Watson highlights a River Cats' outfield that should produce a lot offensively. Despite spending time in Oakland on four separate occasions in 2005, Watson managed to lead the River Cats in a number of offensive categories and he seems poised to do so again this season. Charles Thomas will be in centerfield for the River Cats. He is attempting to rebound from a horrific 2005 season that saw him lose his job in the A's starting outfield and get demoted to AAA. He will be given every opportunity to show that he can handle being a lead-off hitter by the River Cats this season. He did win the River Cats' "Defensive Player of the Year" award last season. Doug Clark will back-up Thomas in center. Clark was signed as a minor league free agent last season from the Giants organization. He is a solid fielding outfielder with some power and good speed.

The River Cats left-fielder, Brian Stavisky, probably won't compete for any defensive awards, but he could put on a show offensively.
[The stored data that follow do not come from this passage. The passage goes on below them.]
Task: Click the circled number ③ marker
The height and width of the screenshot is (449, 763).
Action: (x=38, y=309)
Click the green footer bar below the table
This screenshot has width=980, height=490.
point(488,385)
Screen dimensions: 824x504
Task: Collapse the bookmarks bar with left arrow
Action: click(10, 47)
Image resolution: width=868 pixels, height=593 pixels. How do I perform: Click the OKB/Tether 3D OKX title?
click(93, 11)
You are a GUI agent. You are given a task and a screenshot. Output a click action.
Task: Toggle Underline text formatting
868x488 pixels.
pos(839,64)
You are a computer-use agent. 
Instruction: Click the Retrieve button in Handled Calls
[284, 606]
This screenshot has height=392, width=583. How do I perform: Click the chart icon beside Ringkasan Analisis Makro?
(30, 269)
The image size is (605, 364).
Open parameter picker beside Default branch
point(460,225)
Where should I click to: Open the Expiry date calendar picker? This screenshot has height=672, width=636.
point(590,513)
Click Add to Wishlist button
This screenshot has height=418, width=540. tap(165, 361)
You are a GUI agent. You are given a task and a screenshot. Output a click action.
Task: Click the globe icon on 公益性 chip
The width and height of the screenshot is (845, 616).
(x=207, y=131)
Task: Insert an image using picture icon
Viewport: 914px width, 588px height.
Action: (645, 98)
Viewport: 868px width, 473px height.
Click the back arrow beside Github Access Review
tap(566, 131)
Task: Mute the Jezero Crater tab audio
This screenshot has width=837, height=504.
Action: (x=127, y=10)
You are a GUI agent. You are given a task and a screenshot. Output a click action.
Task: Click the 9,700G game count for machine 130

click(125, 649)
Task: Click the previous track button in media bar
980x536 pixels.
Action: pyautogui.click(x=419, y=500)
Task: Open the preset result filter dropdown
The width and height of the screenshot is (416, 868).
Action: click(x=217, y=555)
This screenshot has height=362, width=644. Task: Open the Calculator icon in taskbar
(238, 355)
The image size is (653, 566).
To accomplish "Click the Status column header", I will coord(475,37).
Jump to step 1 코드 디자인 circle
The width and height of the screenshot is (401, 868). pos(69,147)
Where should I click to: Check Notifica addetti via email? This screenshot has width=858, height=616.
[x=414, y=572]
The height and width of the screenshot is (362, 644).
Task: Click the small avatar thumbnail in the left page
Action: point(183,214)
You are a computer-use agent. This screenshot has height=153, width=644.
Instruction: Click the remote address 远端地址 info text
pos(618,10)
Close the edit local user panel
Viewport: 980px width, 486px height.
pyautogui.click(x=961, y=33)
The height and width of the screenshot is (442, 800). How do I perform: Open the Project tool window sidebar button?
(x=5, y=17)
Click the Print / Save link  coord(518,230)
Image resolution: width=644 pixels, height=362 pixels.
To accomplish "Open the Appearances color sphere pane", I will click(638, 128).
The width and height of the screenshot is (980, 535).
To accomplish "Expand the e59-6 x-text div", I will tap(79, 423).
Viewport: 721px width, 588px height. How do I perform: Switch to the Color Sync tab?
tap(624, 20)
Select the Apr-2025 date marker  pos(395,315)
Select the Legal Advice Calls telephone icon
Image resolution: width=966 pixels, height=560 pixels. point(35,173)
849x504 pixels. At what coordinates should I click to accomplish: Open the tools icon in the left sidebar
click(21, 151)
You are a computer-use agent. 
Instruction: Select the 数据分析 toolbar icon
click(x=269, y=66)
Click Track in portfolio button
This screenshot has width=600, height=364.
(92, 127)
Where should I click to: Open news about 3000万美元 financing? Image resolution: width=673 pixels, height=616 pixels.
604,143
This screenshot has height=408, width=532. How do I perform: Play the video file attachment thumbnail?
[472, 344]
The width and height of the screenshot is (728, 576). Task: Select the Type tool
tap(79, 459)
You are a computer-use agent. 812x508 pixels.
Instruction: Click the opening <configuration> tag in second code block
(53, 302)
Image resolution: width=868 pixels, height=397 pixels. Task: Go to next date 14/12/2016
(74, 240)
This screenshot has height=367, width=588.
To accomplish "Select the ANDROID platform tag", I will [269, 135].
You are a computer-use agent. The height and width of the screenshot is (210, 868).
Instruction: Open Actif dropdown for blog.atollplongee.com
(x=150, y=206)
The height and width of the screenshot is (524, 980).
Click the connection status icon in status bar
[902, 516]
The Notre Dame alum has been a steady offensive force during his past two seasons and he is looking to carry that success over into AAA. Stavisky is a line-drive hitter with a good eye and the ability to hit to all fields. Andrew Beattie, who was in big league camp as a non-roster invitee, begins the year on the DL, but he will spend time in the outfield and in the infield once he is healthy. The versatile switch-hitter has a solid glove in both positions and he hit .296 in 113 games for Sacramento last season. Hiram Bocachica should also join the River Cats in early June if he recovers from his third surgery on his broken wrist. He begins the season on the DL, as well.

In the infield, the River Cats will have a lot of experience, as well. Barton will take the majority of the time at first, with minor league free agent signing Nate Espy backing him up when he returns from the DL. Keith Ginter, Mike Rouse, Mark Kiger and Scott McClain will share the duties at second, third and short. Ginter has the only significant major league experience of the four, although McClain spent four years in the Japanese Professional League and hit 30 homers for AAA-Iowa last season. Kiger returns to Sacramento after spending 2005 in Midland. He was last in Sacramento in 2004. Rouse has been a fixture at short in Sacramento for the past three seasons.

The River Cats catching corps will feature one familiar face and two new ones. John Baker returns to Sacramento looking to bounce back from a disappointing 2005 season. He had an outstanding spring training at the plate, and he could position himself as a contender for the A's back-up catcher role in 2007 with a strong season. Jeremy Brown finally arrives in AAA after three seasons in AA. He is coming off of a 20-homer campaign and a stand-out performance in the Texas League playoffs. Raul Casanova was signed this off-season to a minor league deal to give the A's veteran catching depth at AAA. He missed all of major league camp with back problems and will start the season on the DL.